══ Input material ══

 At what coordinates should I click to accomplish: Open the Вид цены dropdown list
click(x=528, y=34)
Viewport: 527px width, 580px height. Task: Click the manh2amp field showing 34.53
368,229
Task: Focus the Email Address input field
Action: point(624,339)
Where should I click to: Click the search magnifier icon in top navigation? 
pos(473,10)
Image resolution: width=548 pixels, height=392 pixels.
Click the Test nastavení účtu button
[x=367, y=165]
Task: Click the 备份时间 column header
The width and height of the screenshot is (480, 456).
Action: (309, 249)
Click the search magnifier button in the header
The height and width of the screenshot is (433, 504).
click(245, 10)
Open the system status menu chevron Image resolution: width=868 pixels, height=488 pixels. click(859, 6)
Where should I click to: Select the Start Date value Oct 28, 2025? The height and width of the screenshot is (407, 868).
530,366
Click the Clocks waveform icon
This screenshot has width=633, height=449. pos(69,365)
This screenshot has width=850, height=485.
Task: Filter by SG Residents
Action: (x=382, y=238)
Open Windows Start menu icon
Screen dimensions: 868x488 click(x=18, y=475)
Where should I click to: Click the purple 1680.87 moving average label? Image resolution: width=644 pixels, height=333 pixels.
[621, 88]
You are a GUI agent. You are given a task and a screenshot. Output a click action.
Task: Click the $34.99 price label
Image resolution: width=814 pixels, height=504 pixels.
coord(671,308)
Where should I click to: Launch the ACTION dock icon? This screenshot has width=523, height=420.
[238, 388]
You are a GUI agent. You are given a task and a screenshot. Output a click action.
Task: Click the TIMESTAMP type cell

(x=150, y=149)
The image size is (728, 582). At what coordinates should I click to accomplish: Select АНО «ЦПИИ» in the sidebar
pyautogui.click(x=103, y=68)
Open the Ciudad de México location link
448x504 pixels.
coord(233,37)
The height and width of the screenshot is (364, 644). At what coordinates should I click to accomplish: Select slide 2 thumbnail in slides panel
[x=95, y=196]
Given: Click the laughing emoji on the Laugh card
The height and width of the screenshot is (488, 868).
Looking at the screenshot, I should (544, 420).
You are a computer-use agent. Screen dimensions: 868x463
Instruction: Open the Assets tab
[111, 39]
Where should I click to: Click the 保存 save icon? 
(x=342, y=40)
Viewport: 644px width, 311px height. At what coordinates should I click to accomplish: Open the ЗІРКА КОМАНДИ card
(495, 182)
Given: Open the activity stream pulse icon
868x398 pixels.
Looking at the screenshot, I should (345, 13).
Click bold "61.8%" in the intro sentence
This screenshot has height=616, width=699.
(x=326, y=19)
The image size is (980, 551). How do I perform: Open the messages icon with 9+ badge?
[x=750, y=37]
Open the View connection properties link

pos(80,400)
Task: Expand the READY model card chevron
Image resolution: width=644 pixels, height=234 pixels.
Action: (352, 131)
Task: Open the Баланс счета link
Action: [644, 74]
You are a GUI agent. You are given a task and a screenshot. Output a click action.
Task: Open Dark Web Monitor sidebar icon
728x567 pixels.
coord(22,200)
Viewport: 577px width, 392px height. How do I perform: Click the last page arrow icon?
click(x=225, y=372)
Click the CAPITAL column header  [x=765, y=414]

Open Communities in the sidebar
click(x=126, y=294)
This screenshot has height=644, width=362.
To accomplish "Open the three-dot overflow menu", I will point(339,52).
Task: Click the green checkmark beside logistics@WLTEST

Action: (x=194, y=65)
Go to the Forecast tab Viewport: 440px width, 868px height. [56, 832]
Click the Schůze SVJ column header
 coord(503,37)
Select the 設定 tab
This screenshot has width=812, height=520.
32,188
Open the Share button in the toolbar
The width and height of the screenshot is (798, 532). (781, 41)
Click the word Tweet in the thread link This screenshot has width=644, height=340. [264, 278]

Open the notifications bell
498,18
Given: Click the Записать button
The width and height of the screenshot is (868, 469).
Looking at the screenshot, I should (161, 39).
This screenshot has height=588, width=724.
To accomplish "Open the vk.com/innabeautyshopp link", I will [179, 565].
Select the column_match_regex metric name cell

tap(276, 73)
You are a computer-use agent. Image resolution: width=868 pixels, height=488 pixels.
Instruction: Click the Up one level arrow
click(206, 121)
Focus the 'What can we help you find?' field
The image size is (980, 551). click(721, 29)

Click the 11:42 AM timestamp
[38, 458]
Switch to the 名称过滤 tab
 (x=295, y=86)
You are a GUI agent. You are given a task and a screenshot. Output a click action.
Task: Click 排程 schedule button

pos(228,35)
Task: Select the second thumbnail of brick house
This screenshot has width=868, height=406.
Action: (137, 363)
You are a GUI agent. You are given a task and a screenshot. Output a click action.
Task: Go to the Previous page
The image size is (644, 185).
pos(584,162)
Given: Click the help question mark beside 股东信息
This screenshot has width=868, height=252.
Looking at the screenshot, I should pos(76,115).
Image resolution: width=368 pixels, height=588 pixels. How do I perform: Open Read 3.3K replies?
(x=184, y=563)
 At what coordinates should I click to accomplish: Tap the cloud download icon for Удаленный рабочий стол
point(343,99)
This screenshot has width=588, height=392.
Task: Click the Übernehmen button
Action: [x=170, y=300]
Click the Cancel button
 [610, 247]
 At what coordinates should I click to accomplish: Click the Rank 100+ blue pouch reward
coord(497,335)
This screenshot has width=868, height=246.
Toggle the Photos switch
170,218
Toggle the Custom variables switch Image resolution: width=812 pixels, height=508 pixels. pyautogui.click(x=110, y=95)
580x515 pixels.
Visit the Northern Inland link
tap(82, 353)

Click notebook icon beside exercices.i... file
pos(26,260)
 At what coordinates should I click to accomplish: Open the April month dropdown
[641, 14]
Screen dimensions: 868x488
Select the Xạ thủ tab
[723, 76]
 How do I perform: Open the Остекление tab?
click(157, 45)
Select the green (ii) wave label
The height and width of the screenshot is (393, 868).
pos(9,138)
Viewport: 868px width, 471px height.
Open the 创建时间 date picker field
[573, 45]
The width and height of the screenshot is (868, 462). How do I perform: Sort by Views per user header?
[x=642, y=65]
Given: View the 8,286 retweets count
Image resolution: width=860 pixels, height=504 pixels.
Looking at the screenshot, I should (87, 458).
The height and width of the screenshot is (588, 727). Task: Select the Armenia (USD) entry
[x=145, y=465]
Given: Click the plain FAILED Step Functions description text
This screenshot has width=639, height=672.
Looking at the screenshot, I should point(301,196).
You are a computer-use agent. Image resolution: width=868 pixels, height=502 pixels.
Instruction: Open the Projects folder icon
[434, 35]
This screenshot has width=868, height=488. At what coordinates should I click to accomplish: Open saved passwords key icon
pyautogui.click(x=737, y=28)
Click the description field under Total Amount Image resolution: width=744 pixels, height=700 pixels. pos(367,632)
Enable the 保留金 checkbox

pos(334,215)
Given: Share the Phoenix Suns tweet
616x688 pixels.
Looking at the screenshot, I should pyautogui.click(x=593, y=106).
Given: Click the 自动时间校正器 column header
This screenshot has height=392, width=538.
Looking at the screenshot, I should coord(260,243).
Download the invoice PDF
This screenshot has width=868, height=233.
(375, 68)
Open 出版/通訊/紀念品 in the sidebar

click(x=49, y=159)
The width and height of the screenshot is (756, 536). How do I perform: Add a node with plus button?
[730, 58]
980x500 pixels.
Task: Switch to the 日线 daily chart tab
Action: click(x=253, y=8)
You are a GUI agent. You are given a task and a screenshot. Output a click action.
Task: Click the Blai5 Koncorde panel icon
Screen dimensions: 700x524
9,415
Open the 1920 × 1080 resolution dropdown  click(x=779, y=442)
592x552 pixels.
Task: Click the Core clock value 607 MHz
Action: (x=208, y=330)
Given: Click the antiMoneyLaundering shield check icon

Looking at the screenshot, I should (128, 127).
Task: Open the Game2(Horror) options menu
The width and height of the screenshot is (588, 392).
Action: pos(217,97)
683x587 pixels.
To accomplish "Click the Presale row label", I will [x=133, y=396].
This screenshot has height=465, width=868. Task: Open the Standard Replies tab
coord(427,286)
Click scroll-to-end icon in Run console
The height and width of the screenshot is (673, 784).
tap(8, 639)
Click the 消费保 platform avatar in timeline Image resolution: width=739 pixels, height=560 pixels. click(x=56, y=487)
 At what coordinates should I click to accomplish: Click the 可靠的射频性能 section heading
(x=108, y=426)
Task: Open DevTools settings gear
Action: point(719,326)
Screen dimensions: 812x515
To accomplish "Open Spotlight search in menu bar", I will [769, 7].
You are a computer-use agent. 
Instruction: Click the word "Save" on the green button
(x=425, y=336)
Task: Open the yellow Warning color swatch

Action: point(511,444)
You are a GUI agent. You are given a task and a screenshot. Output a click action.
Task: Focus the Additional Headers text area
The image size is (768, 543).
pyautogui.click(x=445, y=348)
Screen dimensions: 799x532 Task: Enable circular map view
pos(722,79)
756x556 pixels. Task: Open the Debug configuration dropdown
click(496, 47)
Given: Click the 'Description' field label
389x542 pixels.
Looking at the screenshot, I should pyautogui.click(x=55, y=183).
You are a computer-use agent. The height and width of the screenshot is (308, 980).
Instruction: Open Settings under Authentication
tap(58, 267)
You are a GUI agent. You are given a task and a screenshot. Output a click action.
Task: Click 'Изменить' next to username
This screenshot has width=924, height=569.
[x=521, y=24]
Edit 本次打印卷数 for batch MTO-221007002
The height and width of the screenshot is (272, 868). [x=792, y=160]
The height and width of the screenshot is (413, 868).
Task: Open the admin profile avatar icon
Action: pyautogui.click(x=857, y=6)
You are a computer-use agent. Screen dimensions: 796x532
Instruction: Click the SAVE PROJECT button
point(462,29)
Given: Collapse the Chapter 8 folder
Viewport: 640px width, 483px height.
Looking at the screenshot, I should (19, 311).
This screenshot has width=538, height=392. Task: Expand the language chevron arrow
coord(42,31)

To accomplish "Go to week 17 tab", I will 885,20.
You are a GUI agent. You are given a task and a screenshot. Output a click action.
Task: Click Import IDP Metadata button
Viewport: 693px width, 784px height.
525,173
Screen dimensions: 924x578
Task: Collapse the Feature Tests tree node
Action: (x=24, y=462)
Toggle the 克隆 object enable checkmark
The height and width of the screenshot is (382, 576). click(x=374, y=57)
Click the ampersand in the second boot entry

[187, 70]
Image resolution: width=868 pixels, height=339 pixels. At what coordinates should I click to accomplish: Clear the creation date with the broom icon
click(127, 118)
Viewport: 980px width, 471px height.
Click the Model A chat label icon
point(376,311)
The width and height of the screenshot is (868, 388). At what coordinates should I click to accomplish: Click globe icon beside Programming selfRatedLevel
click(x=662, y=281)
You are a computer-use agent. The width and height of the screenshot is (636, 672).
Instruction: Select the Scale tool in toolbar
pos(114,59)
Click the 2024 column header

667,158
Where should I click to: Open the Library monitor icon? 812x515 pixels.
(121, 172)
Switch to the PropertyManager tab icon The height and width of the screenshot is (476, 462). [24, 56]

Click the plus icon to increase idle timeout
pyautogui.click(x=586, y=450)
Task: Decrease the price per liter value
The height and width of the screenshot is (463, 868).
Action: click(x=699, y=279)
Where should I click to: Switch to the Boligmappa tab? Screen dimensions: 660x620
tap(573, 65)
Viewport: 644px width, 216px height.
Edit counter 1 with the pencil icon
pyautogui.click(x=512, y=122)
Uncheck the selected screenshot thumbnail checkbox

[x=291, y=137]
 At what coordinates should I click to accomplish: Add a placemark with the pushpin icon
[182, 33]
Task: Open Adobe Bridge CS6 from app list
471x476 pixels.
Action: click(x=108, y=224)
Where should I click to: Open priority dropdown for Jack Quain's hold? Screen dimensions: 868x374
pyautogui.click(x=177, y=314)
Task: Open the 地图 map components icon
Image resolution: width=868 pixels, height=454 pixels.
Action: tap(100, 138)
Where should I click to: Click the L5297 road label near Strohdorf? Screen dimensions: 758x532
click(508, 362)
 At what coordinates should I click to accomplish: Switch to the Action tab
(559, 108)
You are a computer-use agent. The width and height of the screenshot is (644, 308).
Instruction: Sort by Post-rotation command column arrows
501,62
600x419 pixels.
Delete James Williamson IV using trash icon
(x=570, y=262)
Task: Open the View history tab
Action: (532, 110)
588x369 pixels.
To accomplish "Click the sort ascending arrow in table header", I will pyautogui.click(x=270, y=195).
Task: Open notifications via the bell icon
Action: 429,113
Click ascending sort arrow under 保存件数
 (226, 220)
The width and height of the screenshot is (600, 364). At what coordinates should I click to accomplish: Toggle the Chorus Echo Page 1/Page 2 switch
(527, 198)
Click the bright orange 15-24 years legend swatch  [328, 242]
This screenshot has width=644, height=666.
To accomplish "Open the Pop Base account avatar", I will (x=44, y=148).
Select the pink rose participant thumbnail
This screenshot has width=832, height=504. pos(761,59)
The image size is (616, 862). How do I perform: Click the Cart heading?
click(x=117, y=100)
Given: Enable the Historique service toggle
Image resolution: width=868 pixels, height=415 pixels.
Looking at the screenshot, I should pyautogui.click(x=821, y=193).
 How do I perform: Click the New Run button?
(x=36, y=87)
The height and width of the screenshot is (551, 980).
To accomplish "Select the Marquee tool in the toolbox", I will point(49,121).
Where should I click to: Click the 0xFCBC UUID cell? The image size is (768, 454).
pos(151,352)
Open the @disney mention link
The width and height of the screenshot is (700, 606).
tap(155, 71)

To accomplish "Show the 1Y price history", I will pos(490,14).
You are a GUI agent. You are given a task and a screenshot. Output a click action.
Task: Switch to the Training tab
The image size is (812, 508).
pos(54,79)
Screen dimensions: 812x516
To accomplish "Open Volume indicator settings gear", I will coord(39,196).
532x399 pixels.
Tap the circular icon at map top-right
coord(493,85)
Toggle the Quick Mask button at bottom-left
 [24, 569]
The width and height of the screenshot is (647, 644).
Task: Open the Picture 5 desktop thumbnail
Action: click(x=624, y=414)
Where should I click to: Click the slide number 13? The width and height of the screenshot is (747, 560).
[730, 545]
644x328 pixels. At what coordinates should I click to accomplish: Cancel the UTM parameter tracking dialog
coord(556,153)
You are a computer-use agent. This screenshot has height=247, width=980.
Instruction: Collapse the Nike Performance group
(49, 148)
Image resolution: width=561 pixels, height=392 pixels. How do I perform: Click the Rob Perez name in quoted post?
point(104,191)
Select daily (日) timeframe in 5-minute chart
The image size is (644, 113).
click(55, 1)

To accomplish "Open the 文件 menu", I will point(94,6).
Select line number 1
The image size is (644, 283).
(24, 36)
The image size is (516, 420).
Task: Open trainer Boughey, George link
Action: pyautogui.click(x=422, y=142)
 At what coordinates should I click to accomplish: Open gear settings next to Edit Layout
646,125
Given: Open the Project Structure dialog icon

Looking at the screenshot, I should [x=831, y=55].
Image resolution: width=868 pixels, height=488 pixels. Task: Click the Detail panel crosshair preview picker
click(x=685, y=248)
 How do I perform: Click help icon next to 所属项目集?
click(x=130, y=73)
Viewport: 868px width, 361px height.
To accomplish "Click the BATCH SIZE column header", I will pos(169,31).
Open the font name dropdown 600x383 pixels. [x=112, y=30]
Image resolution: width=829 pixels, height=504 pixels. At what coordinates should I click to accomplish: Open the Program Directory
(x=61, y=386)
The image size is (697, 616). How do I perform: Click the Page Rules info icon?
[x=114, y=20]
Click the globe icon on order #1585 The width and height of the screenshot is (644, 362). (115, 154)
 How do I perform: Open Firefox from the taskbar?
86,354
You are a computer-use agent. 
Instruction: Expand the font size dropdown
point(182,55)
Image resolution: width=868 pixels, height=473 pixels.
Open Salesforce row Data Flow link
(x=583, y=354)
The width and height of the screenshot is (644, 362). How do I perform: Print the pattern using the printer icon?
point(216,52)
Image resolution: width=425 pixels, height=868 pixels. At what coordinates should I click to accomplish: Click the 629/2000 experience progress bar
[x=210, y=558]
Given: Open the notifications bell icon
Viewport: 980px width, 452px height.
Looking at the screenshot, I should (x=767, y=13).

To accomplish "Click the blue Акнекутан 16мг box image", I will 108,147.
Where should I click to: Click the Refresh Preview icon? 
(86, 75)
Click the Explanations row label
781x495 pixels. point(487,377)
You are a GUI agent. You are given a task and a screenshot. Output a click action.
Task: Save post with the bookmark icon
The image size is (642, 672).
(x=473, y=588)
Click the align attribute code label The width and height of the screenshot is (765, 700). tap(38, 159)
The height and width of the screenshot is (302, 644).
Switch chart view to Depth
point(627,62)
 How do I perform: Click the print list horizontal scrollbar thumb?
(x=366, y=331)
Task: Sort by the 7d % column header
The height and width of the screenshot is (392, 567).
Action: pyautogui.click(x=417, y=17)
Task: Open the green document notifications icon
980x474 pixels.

═══

Activity
Exactly the lines from the one that holds "The width and height of the screenshot is (644, 362). How" through the final line of the records above should be written out, and only those.

Answer to the problem
The width and height of the screenshot is (644, 362). How do I perform: Print the pattern using the printer icon?
point(216,52)
Image resolution: width=425 pixels, height=868 pixels. At what coordinates should I click to accomplish: Click the 629/2000 experience progress bar
[x=210, y=558]
Given: Open the notifications bell icon
Viewport: 980px width, 452px height.
Looking at the screenshot, I should (x=767, y=13).

To accomplish "Click the blue Акнекутан 16мг box image", I will 108,147.
Where should I click to: Click the Refresh Preview icon? 
(86, 75)
Click the Explanations row label
781x495 pixels. point(487,377)
You are a GUI agent. You are given a task and a screenshot. Output a click action.
Task: Save post with the bookmark icon
The image size is (642, 672).
(x=473, y=588)
Click the align attribute code label The width and height of the screenshot is (765, 700). tap(38, 159)
The height and width of the screenshot is (302, 644).
Switch chart view to Depth
point(627,62)
 How do I perform: Click the print list horizontal scrollbar thumb?
(x=366, y=331)
Task: Sort by the 7d % column header
The height and width of the screenshot is (392, 567).
Action: pyautogui.click(x=417, y=17)
Task: Open the green document notifications icon
980x474 pixels.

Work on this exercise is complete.